» **What to do**:
Copy the entries from the line with "Viewport: 362px width, 370px" to the line with "Looking at the", including both of those lines, and omit the pictures.

» **Recorded data**:
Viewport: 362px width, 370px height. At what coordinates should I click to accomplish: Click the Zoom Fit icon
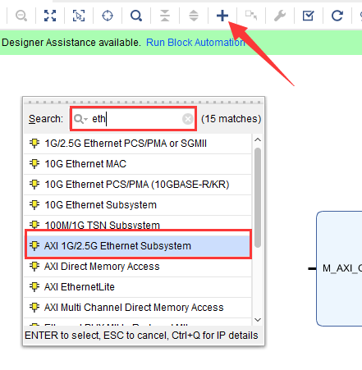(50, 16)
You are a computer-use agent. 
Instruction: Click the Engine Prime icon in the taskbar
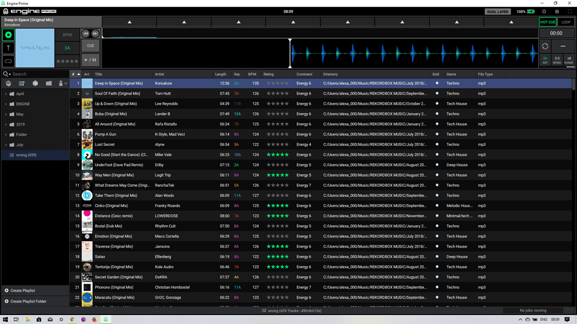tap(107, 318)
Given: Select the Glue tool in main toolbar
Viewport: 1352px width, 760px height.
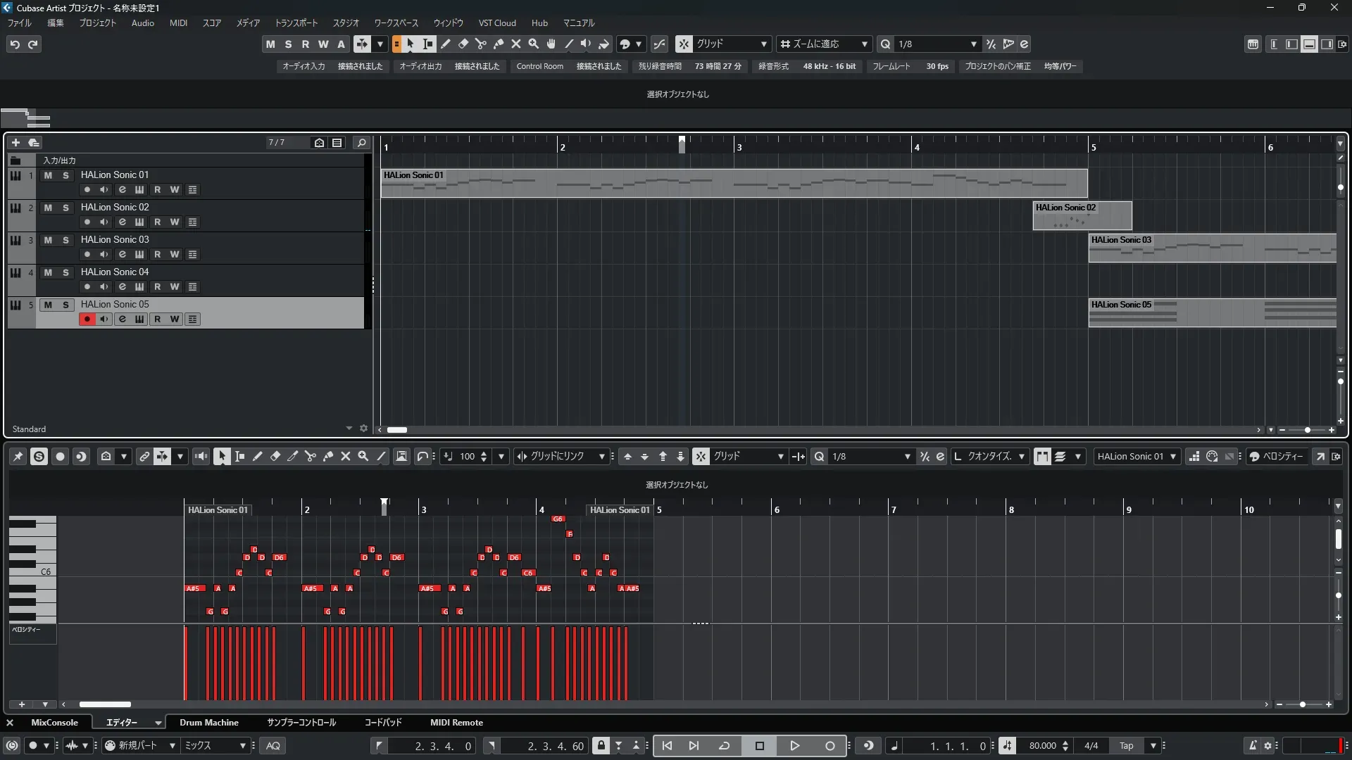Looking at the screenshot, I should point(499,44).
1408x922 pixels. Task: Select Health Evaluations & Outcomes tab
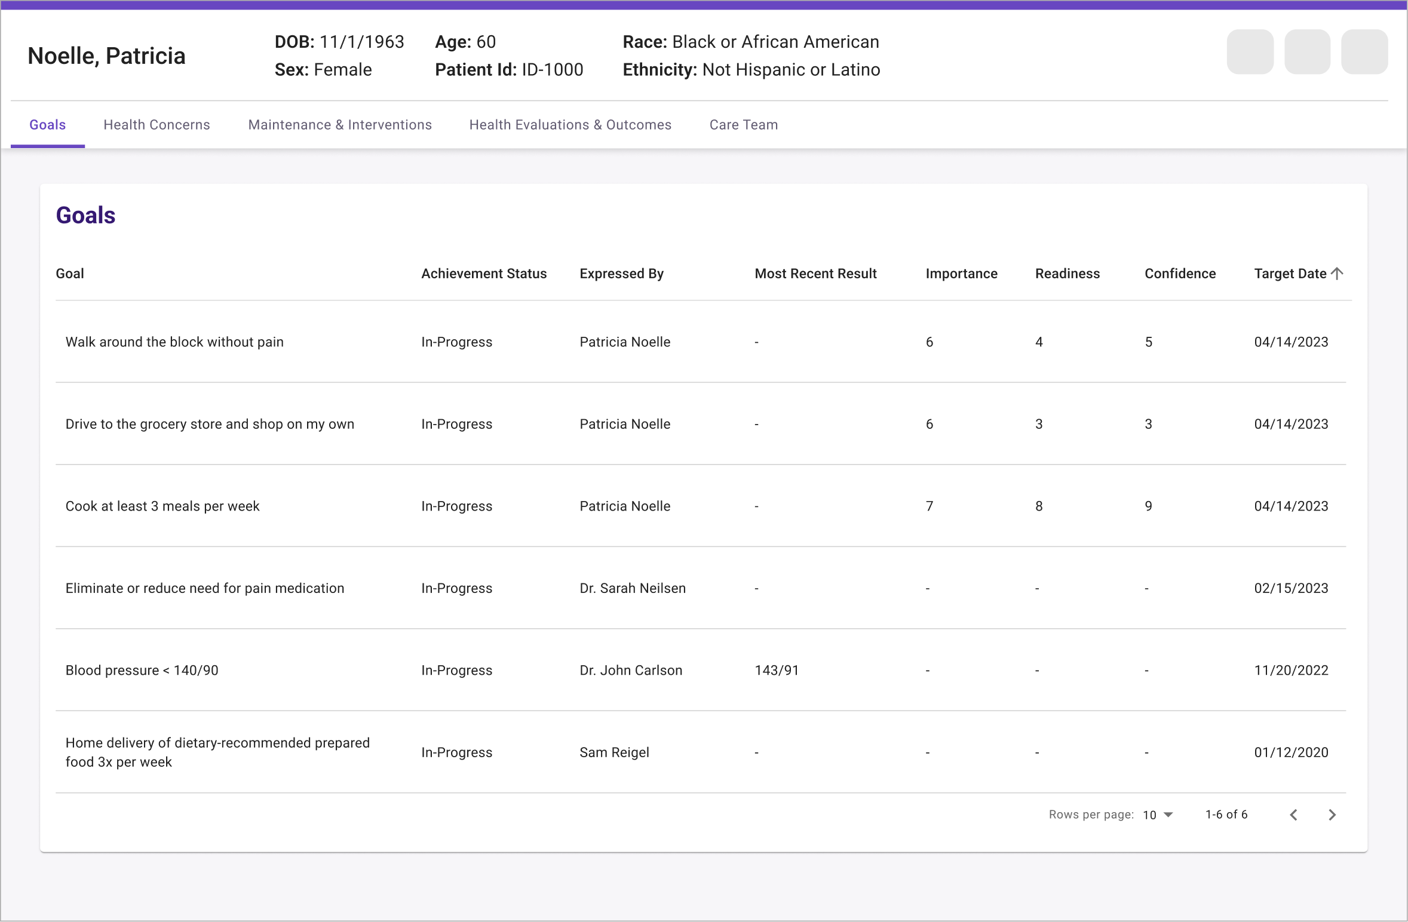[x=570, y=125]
...
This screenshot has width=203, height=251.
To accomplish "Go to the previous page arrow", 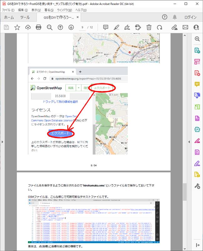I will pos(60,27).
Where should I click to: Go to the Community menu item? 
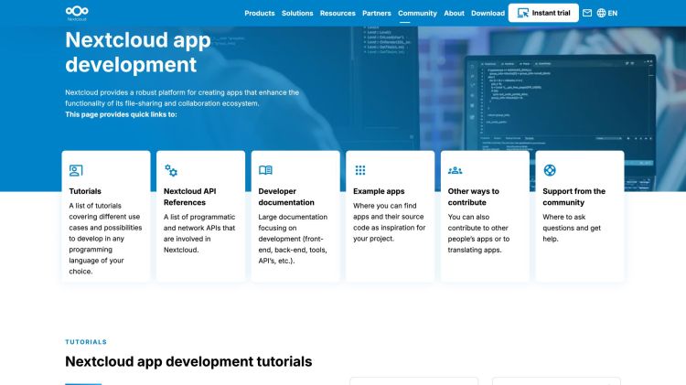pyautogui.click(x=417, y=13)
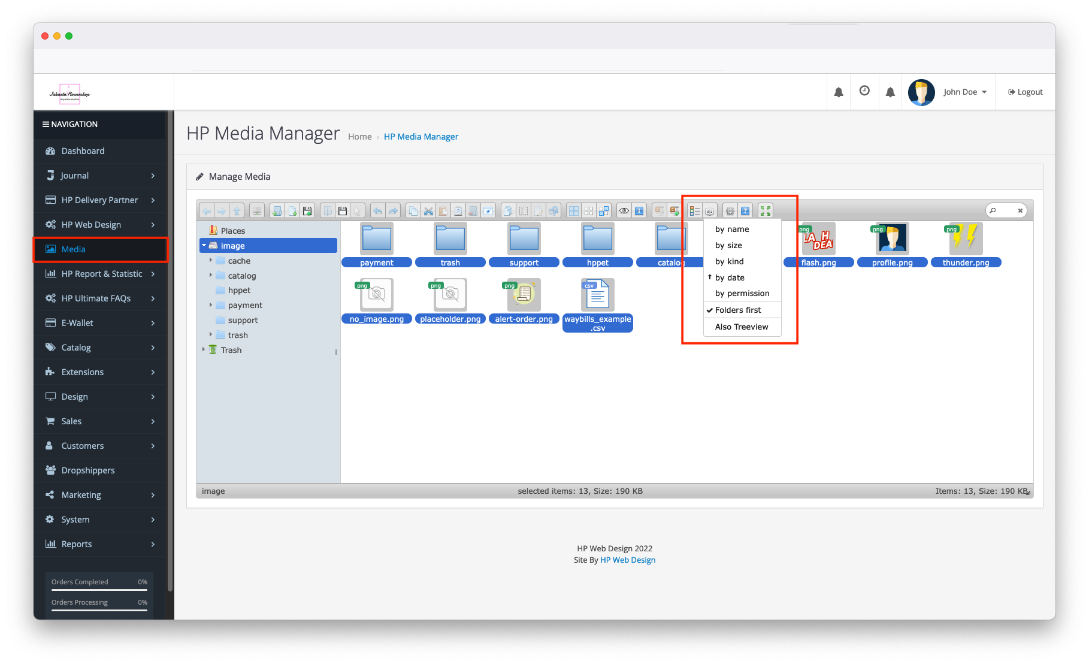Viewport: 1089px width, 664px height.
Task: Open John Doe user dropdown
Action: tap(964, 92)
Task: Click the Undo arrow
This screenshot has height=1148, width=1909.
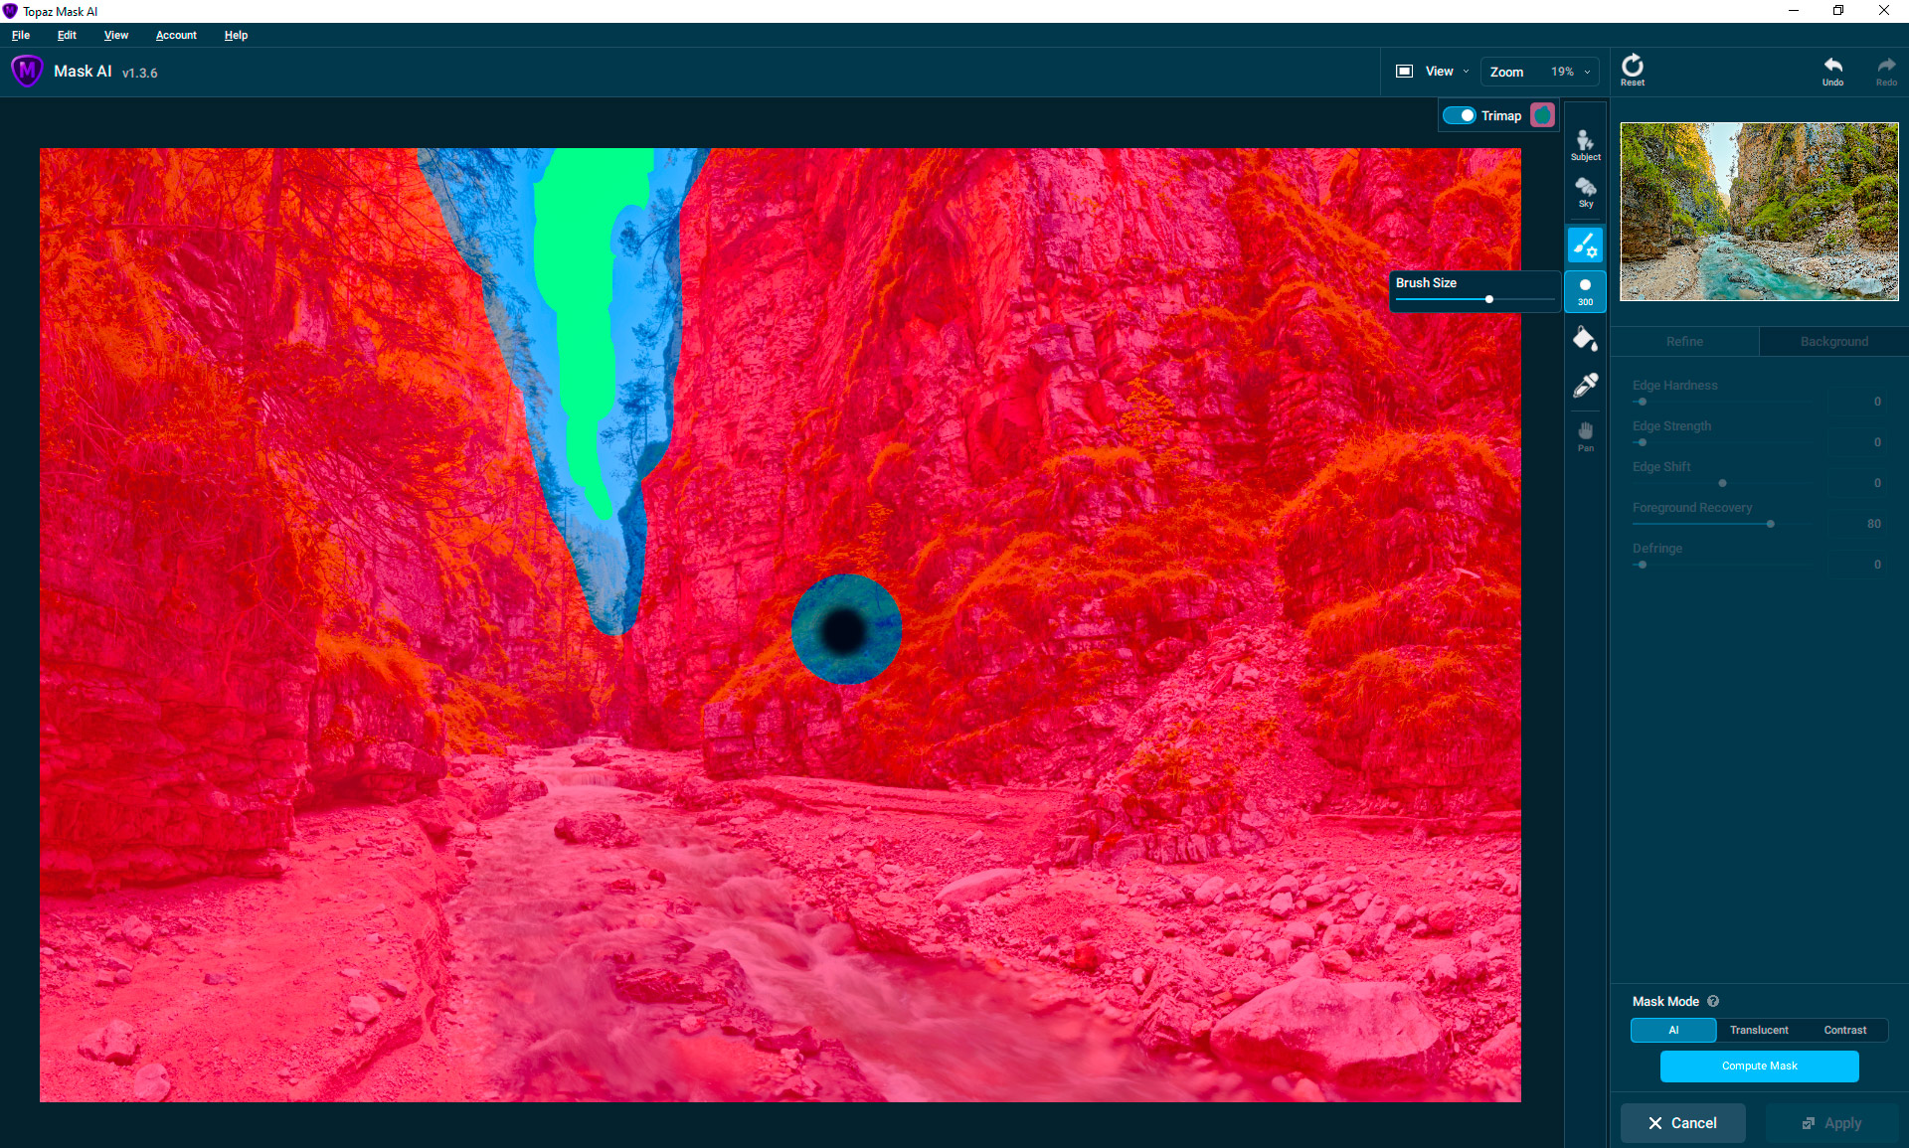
...
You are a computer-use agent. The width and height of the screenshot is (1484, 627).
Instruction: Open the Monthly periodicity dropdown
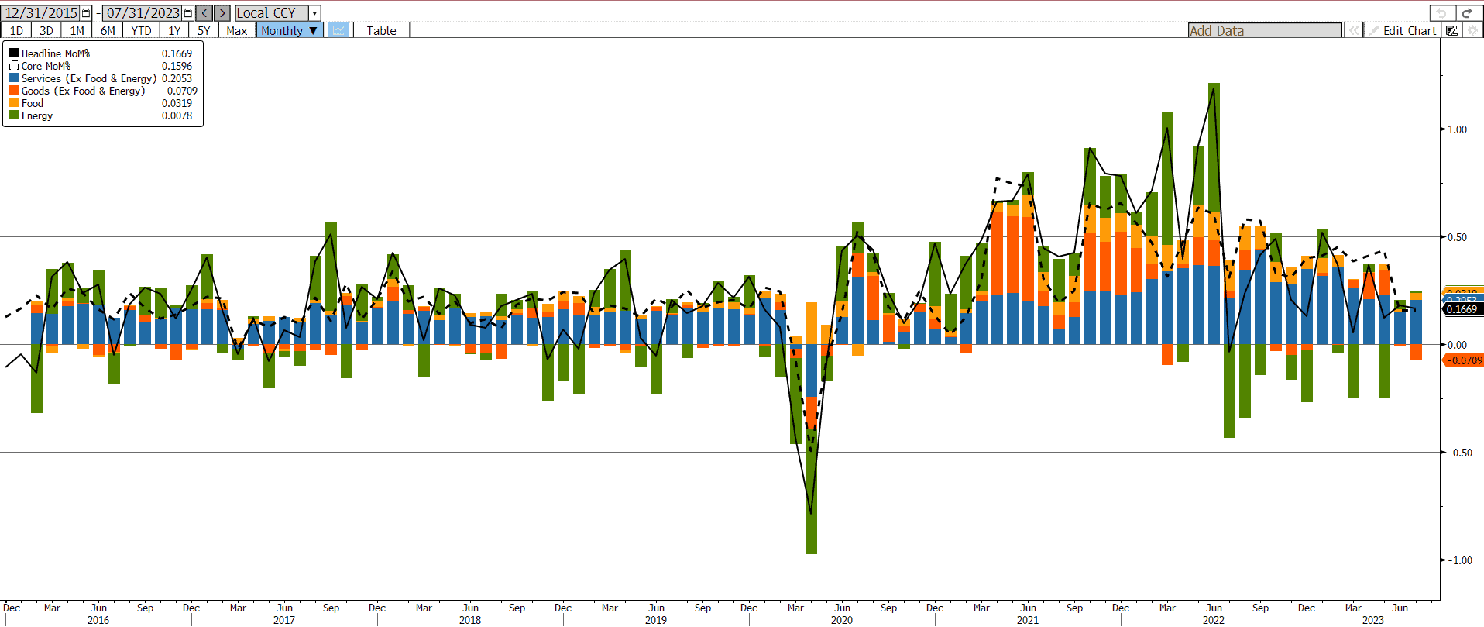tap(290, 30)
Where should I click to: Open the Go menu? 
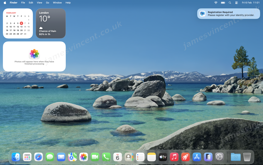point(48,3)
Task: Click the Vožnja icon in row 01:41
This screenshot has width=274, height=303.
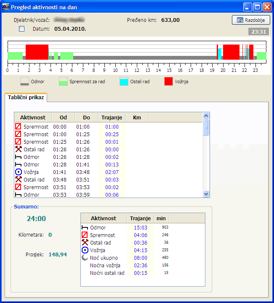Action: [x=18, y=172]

» **Exercise answer**:
Viewport: 362px width, 370px height. At what coordinates should I click to accomplish: Click the Zoom Fit icon
(50, 16)
You are a computer-use agent. 
Instruction: Click the Engine Prime icon in the taskbar
tap(107, 318)
Given: Select the Glue tool in main toolbar
Viewport: 1352px width, 760px height.
Looking at the screenshot, I should point(499,44).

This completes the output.